El viñedo constituyó también un factor de primer orden en el proceso histórico que hemos conocido siempre como la Reconquista. El avance de las fronteras de los reinos cristianos llevó a la ocupación de vastas zonas muy poco pobladas, en las que se reasentaron pobladores de tradición cristiana. Particular importancia tuvieron en este proceso las comunidades monásticas, que trajeron variedades de uva, métodos y prácticas enológicas eficientes y modernas. Su influencia contribuyó a crear una agricultura más dinámica y orientada al comercio, que fue fundamental para el desarrollo de muchas de nuestras comarcas.

Pero al final lo importante está en nuestro terruño. Porque nuestros vinos tienen una procedencia concreta que tampoco es casual. Proceden de un ámbito determinado, de pequeños pueblos, cuyos suelos, cuyo clima y cuya luz han aportado el milagro natural que permite la génesis de este producto.
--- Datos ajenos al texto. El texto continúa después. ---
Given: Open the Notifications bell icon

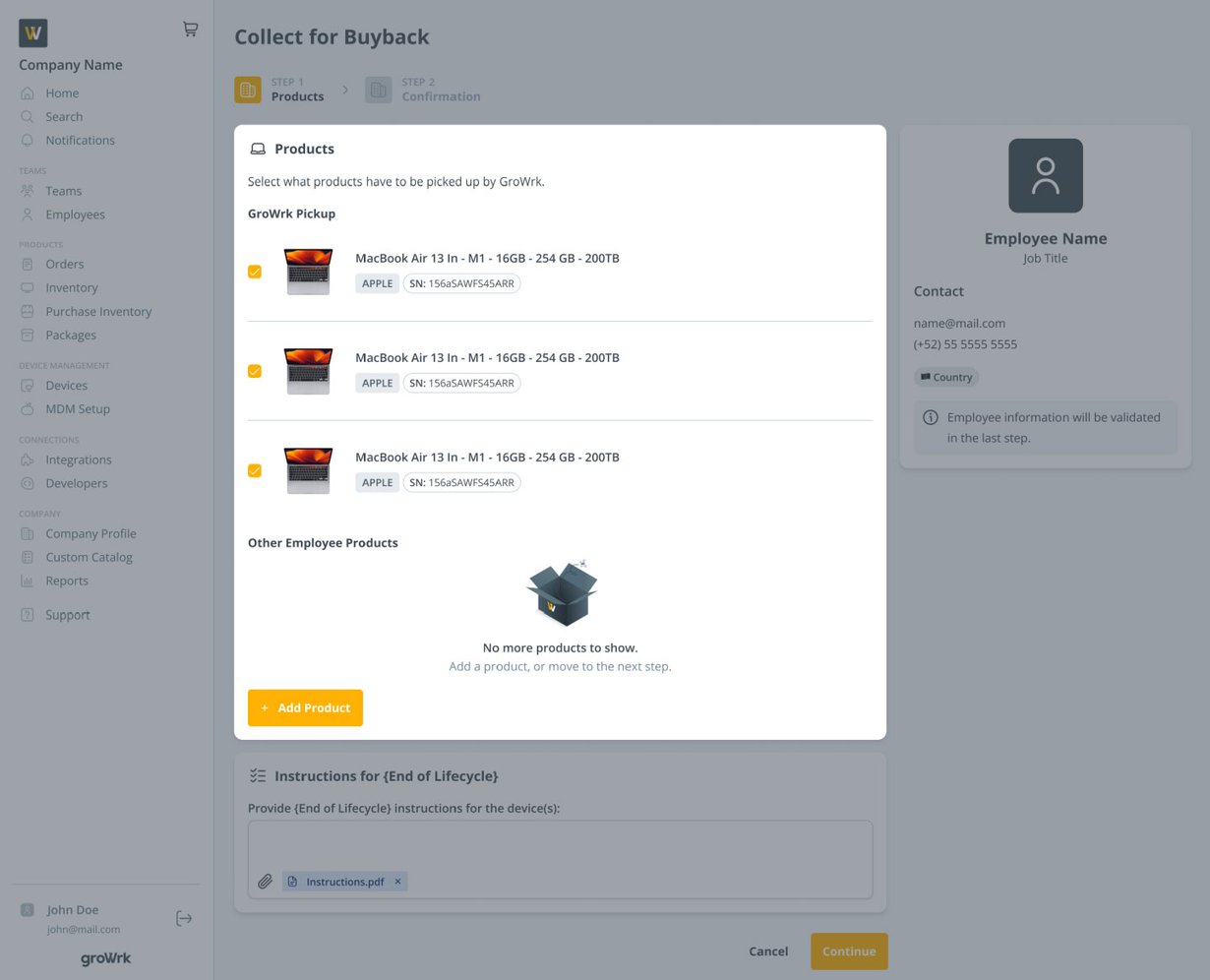Looking at the screenshot, I should point(27,140).
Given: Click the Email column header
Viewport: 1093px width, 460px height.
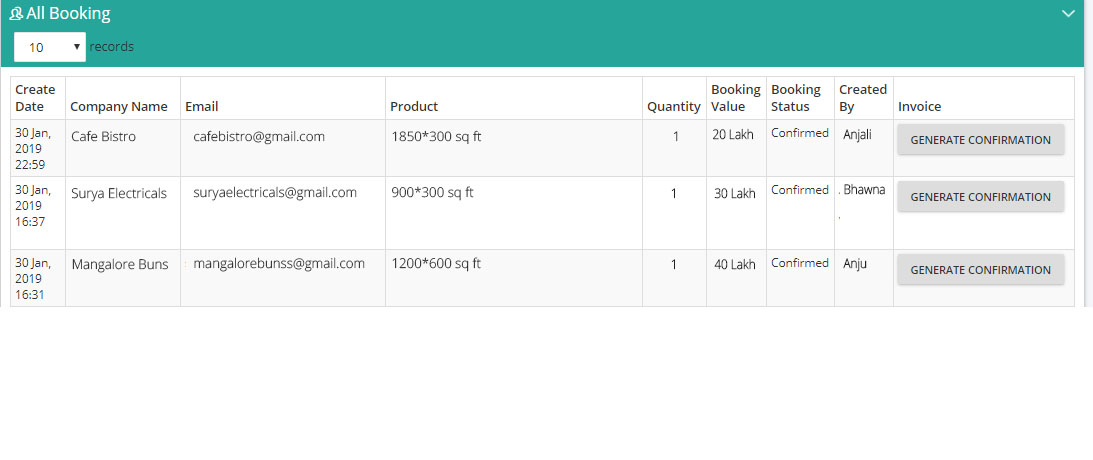Looking at the screenshot, I should (x=201, y=107).
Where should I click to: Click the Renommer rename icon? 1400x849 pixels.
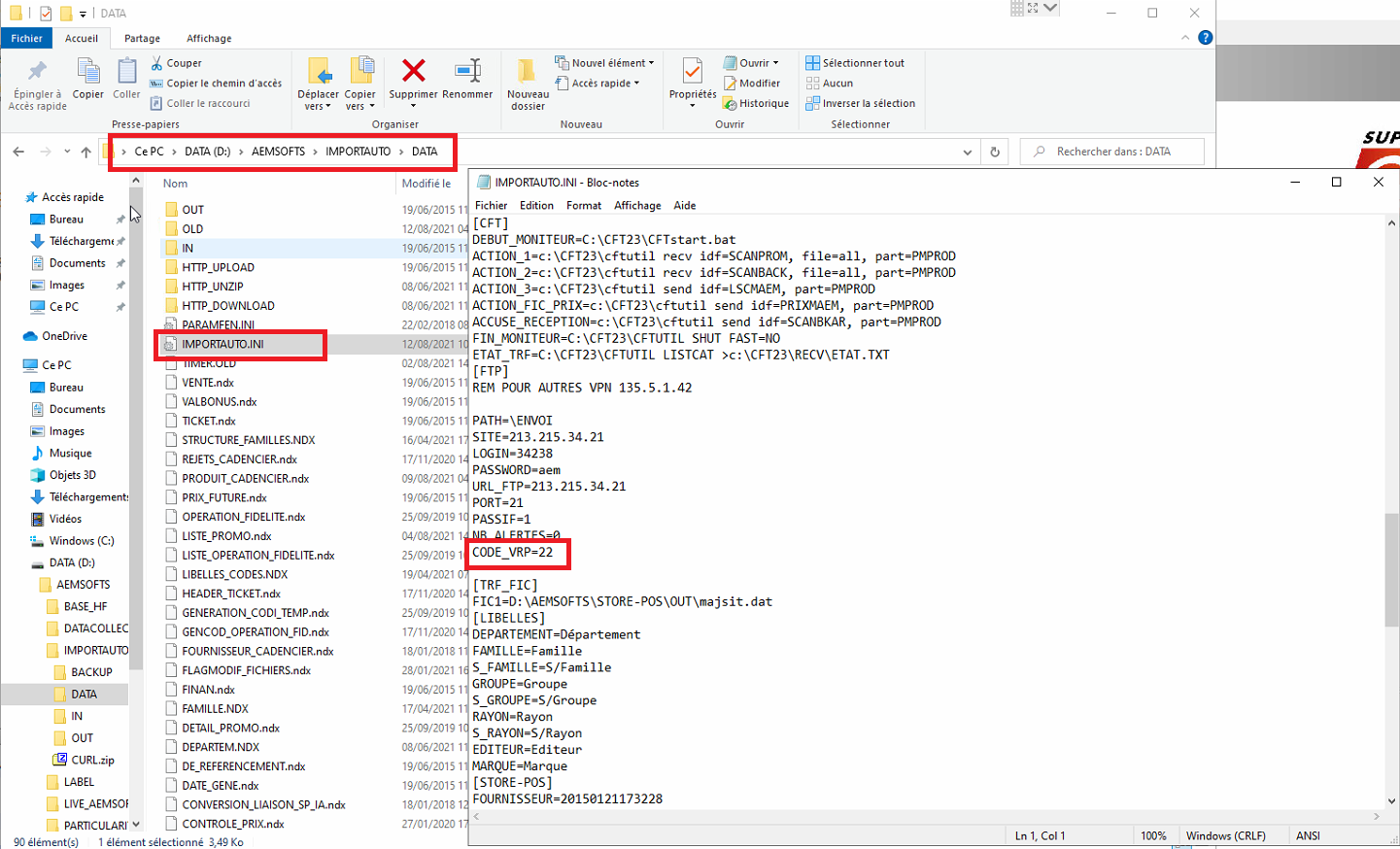pos(467,72)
Pero también resultó imprescindible el elemento humano, la capacidad de imaginar, de crear y de disfrutar de las obras bien hechas. La conjunción de las dos cosas ha conducido a que nuestro país conserve desde hace casi mil años un puesto privilegiado entre los mejores vinos del mundo. Los productores actuales se inscriben en esa tradición, ya sea por herencia familiar o por haber elegido correctamente a los amigos. Una tradición incrustada en la energía telúrica que viene de la tierra y que iluminada por nuestro relumbrante sol estimuló a nuestros antepasados a conservar este pequeño pero intenso valor, mejorándolo siempre y utilizándolo como vinculo para permanecer unidos. Beberlo es siempre un experimento valioso para disfrutar de la compañía, aprender a ser mejores y gozar de la vida. No podemos consentir que esta tradición se pierda.